▸ EXTRACTED DATA
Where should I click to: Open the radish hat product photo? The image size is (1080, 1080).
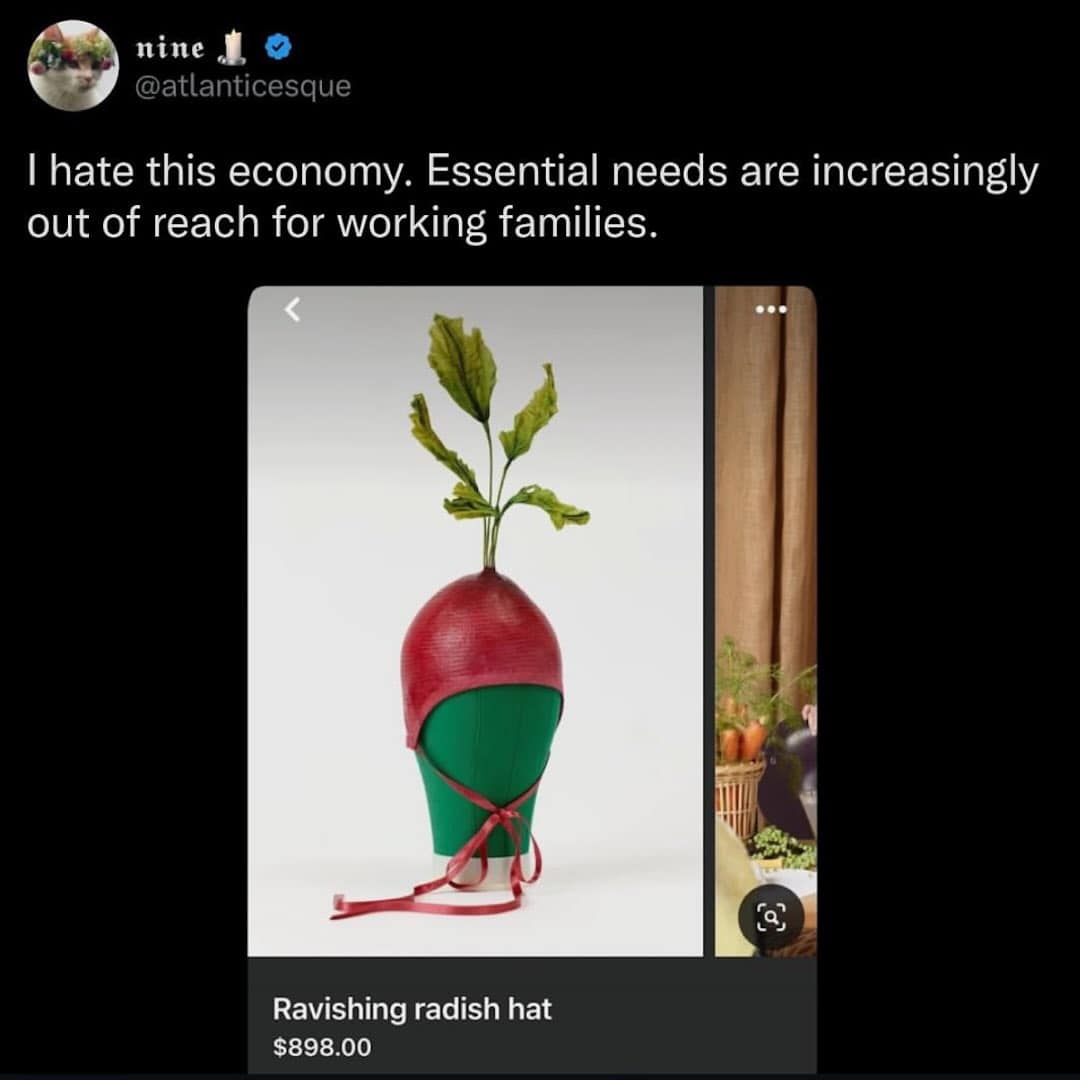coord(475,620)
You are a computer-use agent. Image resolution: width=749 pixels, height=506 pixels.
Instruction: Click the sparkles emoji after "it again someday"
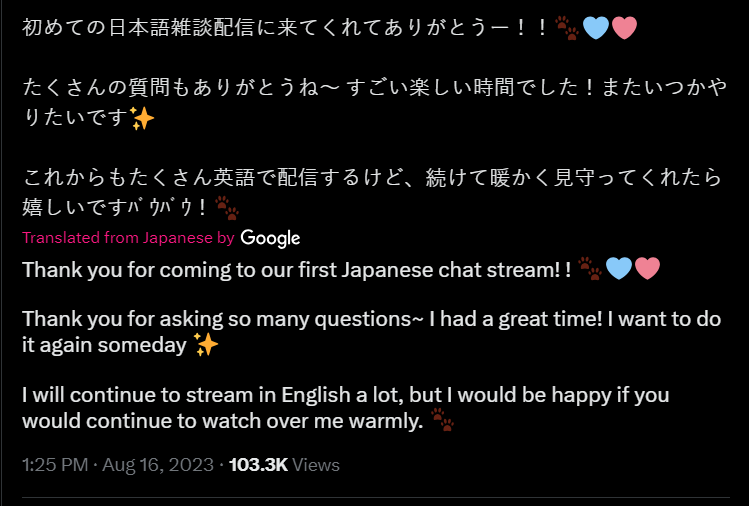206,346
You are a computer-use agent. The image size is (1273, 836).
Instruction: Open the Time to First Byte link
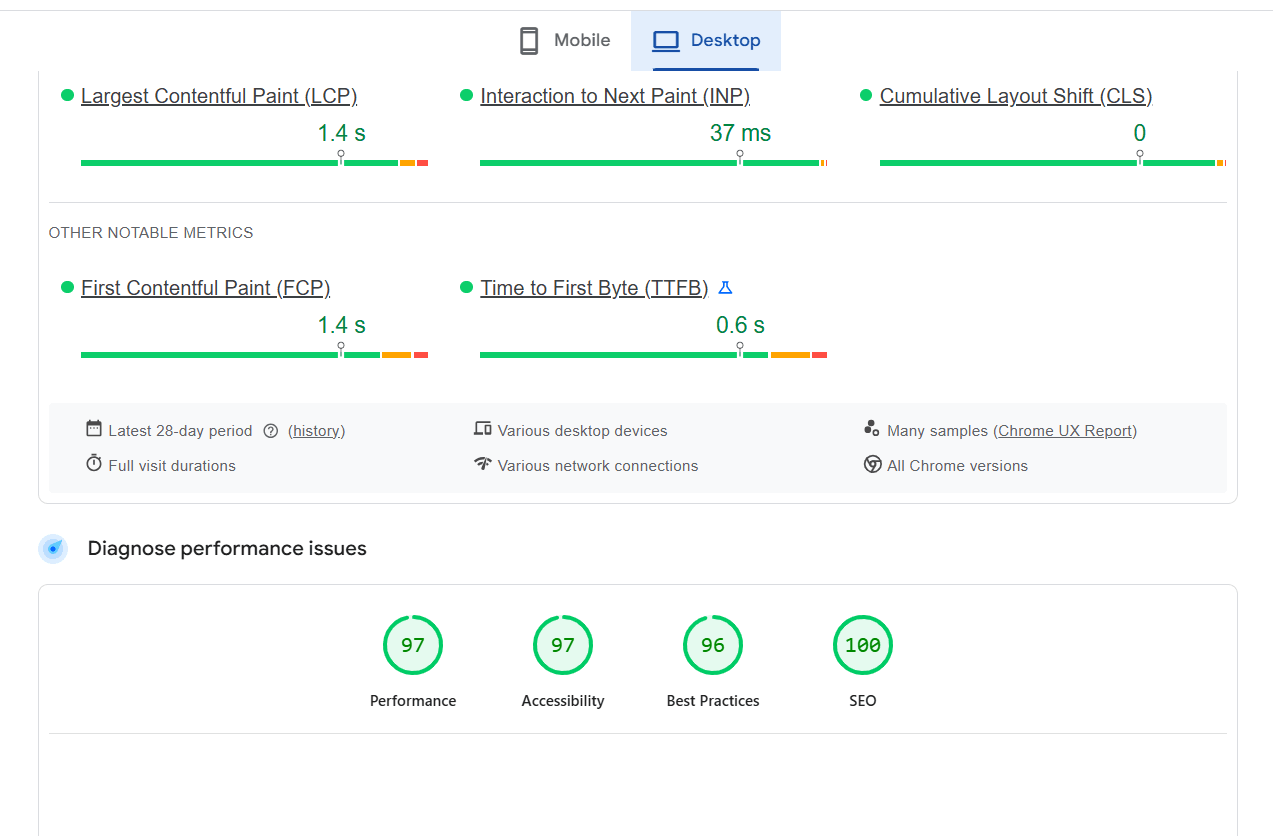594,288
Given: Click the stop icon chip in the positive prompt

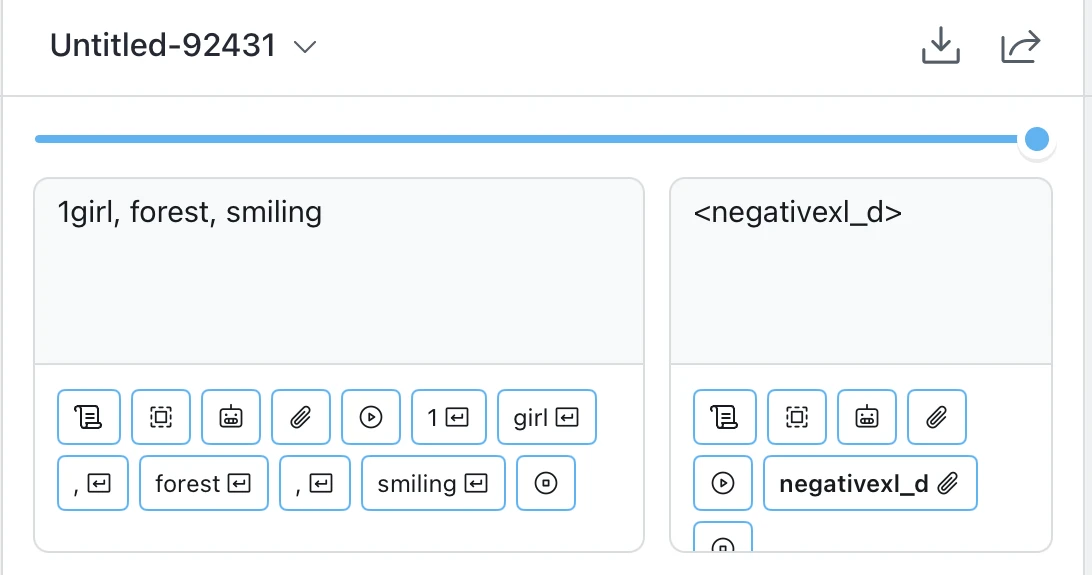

▸ WHAT THIS TASK INVOLVES
Every line above should be output exactly, except for the pictures.

▸ YOUR SOLUTION
Where should I click to: Open the radish hat product photo? The image size is (1080, 1080).
coord(475,620)
You are a computer-use agent. Image resolution: width=749 pixels, height=506 pixels.
Instruction: Click the sparkles emoji after "it again someday"
206,346
You are a computer-use agent. The image size is (1273, 836).
Instruction: Open the Time to First Byte link
594,288
Given: Click the stop icon chip in the positive prompt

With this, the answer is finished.